[Records to process Boundary: Start]

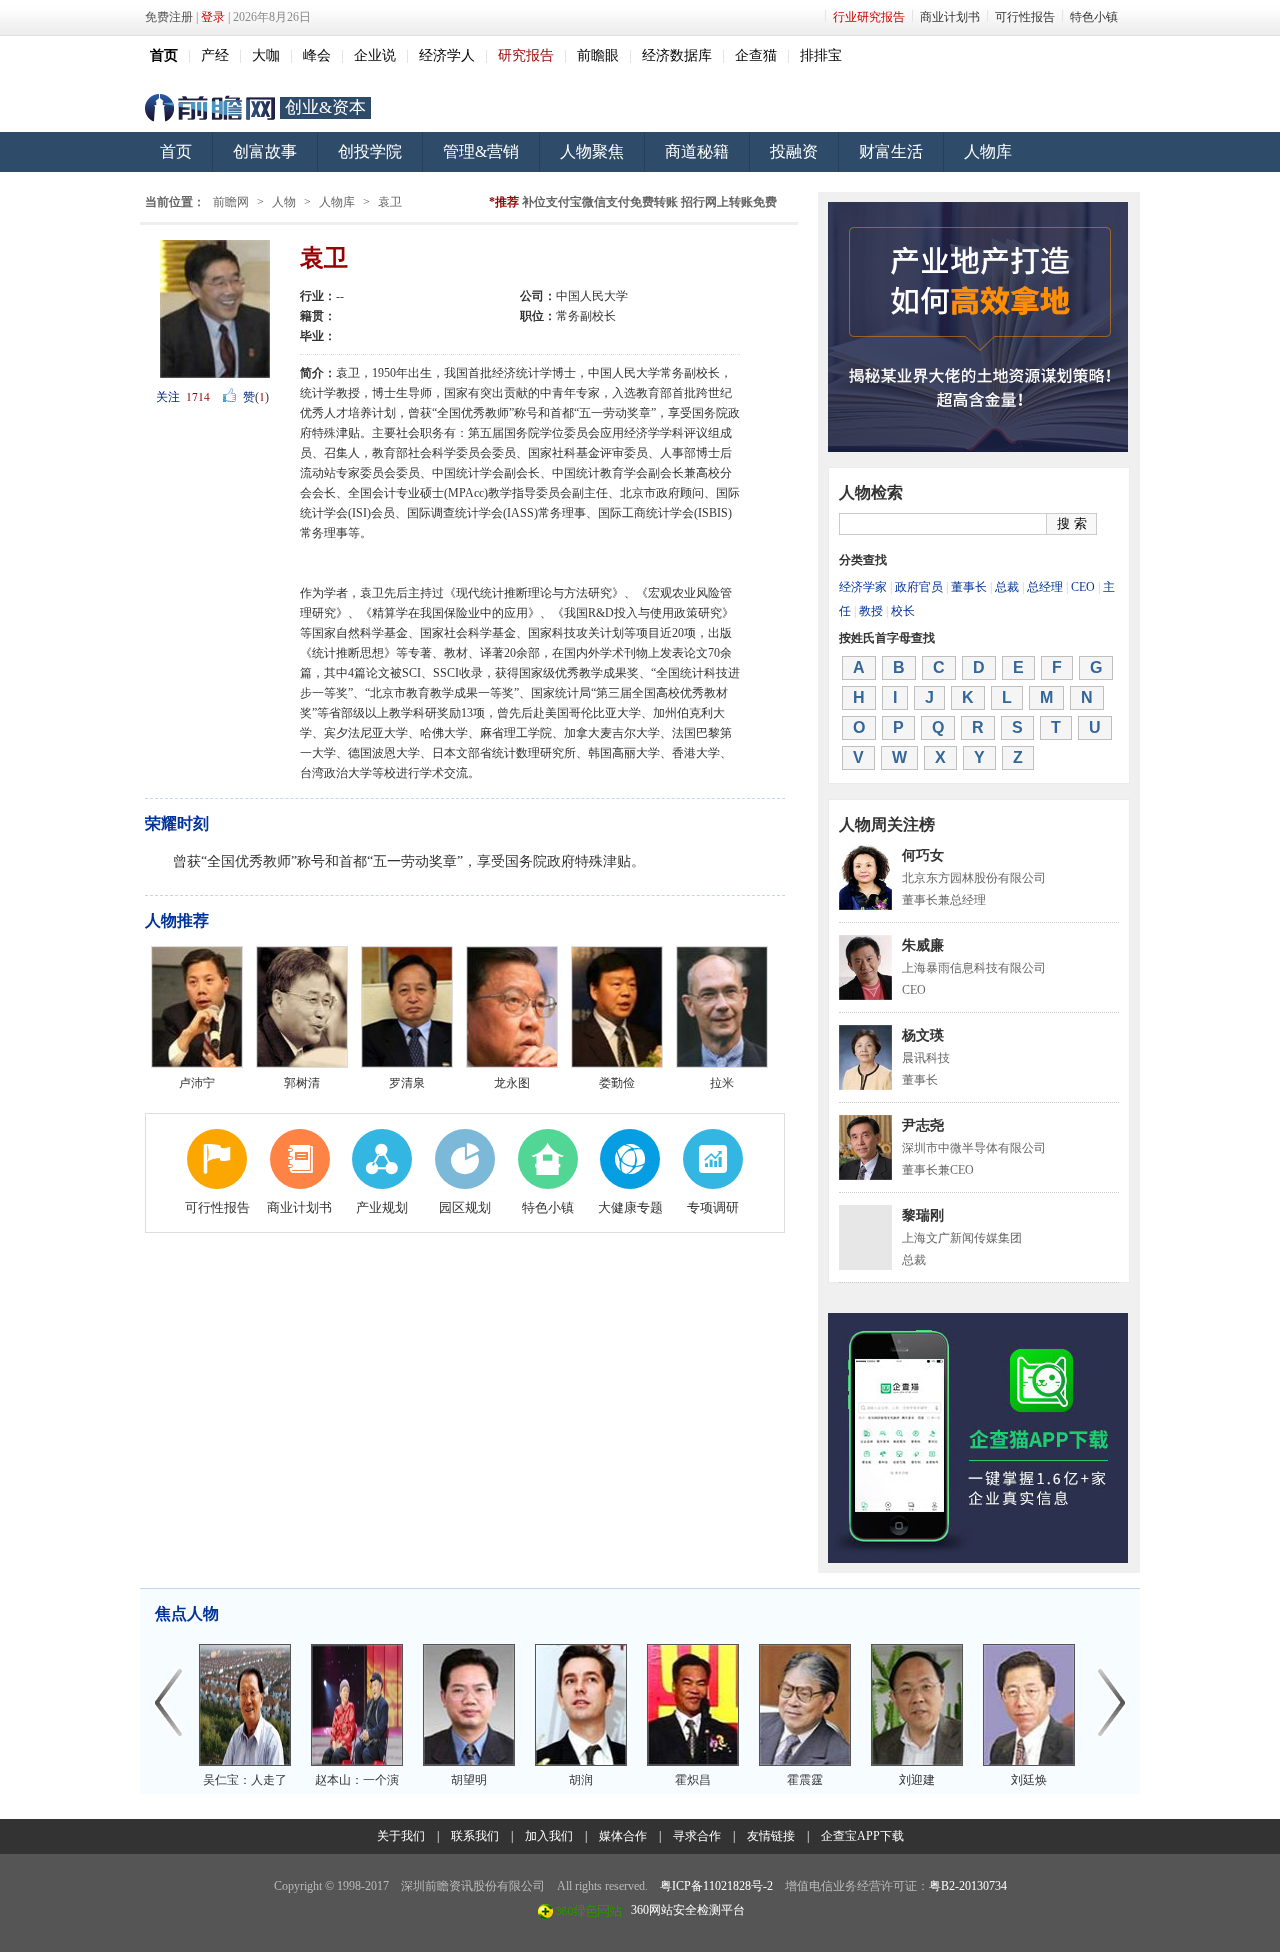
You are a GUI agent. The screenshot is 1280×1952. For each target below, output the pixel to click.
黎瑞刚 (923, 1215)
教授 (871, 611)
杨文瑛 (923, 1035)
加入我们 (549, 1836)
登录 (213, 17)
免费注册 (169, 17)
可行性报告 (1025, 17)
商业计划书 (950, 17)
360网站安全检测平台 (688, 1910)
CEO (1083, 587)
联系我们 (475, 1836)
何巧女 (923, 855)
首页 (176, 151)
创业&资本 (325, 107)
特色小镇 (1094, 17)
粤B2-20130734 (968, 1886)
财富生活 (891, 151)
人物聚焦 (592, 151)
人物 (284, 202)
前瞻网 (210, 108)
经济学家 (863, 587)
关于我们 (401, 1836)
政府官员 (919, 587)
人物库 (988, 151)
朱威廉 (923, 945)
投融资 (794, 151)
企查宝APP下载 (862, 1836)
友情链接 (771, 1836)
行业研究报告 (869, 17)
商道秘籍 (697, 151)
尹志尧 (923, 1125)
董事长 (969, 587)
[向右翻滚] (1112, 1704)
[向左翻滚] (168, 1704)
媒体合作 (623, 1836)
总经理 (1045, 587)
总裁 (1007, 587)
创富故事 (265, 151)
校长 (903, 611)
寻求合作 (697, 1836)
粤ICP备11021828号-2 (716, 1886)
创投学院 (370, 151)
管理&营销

[Records to process Boundary: End]
[Records to process Boundary: Start]

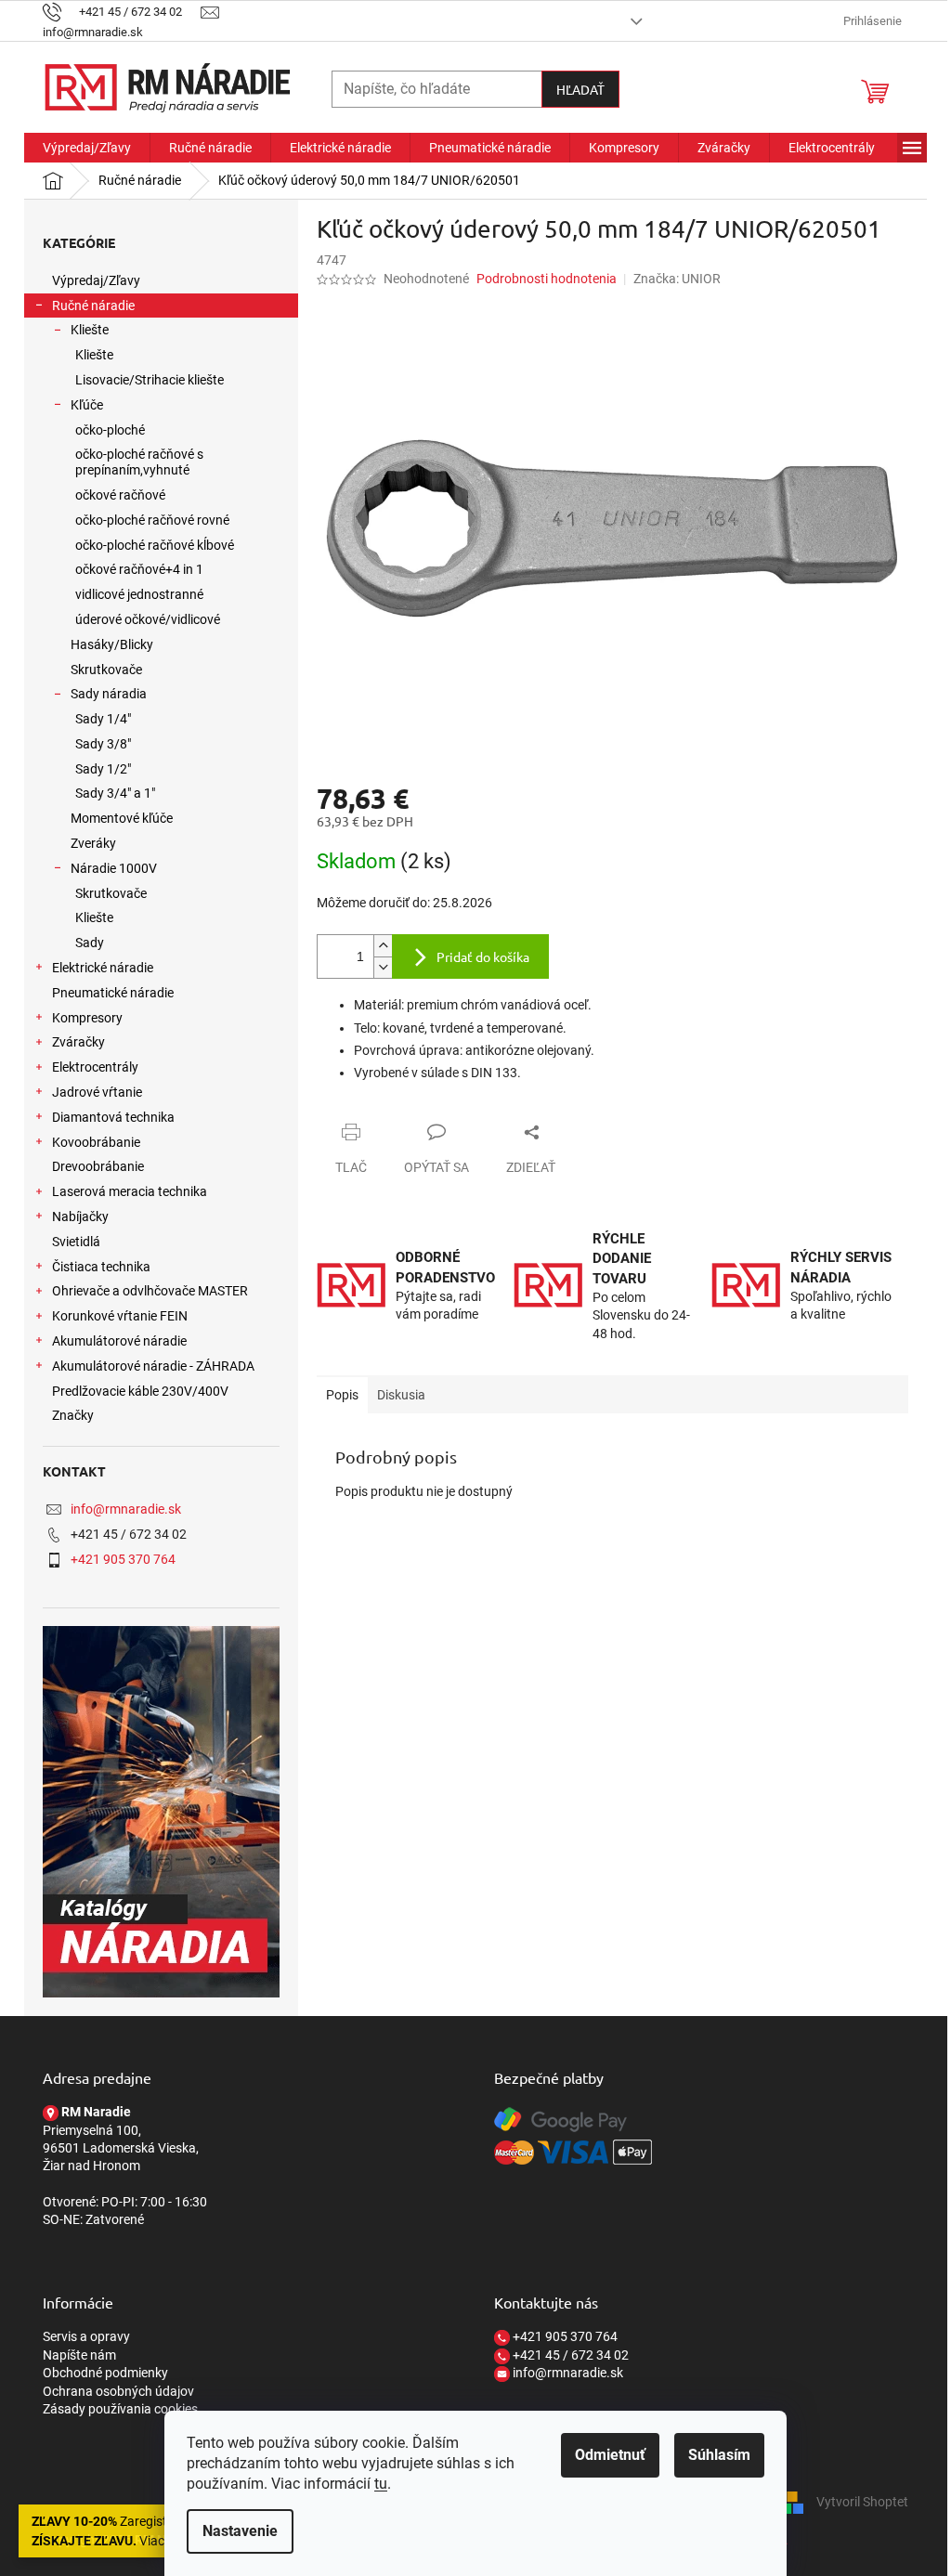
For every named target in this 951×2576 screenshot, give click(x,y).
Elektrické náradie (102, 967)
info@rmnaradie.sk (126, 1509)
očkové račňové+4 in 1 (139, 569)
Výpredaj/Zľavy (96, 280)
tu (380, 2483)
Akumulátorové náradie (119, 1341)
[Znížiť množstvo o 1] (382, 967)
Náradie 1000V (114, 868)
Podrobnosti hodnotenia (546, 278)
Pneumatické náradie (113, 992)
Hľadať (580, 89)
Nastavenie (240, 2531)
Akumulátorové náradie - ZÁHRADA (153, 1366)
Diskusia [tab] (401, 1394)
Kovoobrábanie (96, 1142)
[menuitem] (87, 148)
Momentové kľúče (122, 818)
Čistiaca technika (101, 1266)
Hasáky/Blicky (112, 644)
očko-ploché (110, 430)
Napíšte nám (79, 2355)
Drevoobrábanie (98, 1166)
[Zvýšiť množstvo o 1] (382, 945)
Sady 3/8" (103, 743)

[Records to process Boundary: End]

What is expected: Copy the entries above exactly, but only from the line holding "黎瑞刚 (923, 1215)" through the line holding "总经理 (1045, 587)", both included.

Exercise result:
黎瑞刚 (923, 1215)
教授 (871, 611)
杨文瑛 (923, 1035)
加入我们 (549, 1836)
登录 (213, 17)
免费注册 (169, 17)
可行性报告 (1025, 17)
商业计划书 (950, 17)
360网站安全检测平台 (688, 1910)
CEO (1083, 587)
联系我们 (475, 1836)
何巧女 (923, 855)
首页 (176, 151)
创业&资本 (325, 107)
特色小镇 (1094, 17)
粤B2-20130734 (968, 1886)
财富生活 (891, 151)
人物聚焦 (592, 151)
人物 (284, 202)
前瞻网 (210, 108)
经济学家 (863, 587)
关于我们 (401, 1836)
政府官员 (919, 587)
人物库 (988, 151)
朱威廉 (923, 945)
投融资 (794, 151)
企查宝APP下载 (862, 1836)
友情链接 (771, 1836)
行业研究报告 (869, 17)
商道秘籍 (697, 151)
尹志尧 (923, 1125)
董事长 (969, 587)
[向右翻滚] (1112, 1704)
[向左翻滚] (168, 1704)
媒体合作 (623, 1836)
总经理 (1045, 587)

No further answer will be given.